__The records__:
--- start ---

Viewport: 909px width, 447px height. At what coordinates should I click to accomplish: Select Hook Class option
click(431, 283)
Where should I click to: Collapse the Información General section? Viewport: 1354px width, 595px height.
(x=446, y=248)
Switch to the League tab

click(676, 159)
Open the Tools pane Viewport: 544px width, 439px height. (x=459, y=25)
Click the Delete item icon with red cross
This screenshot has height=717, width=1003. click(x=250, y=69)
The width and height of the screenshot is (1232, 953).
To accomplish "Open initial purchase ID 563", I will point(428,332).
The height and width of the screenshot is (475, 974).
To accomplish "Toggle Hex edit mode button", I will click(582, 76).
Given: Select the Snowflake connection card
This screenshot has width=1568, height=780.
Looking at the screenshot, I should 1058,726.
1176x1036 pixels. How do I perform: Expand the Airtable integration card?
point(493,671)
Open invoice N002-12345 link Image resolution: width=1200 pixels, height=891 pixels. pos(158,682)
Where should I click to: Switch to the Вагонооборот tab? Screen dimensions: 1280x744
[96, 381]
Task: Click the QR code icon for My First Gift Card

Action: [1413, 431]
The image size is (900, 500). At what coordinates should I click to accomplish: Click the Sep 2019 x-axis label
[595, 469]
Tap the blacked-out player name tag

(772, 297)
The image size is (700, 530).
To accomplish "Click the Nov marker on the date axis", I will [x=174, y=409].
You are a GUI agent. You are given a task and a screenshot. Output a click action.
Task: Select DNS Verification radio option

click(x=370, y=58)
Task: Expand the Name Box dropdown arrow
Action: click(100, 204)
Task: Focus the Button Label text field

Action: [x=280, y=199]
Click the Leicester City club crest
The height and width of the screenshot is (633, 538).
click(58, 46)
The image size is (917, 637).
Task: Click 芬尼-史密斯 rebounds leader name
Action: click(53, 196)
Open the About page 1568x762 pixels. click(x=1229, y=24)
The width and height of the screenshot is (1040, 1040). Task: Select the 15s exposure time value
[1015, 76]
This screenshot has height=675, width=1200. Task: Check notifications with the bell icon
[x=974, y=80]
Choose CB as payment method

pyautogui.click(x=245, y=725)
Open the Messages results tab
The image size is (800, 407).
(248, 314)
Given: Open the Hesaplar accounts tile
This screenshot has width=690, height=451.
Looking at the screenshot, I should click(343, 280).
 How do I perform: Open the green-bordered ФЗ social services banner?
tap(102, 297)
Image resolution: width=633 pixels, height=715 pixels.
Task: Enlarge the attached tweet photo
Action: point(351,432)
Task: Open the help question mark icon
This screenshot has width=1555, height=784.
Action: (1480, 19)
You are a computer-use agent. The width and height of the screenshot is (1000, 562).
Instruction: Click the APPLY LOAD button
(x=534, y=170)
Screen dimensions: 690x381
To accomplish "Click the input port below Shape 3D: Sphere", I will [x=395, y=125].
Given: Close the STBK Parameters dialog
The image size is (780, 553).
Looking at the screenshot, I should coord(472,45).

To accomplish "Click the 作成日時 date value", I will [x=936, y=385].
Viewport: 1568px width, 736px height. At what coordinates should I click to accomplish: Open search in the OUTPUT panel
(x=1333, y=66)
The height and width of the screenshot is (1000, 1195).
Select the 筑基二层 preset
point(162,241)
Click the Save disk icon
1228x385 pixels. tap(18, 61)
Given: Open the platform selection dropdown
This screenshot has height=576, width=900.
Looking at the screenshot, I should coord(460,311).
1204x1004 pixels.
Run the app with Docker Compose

--- end ---

__The task__: Identify every line in the records that contains the string "date", matching case exactly, and copy each of those lines.

__Solution for this exercise__:
To accomplish "Click the Nov marker on the date axis", I will [x=174, y=409].
To accomplish "Click the 作成日時 date value", I will [x=936, y=385].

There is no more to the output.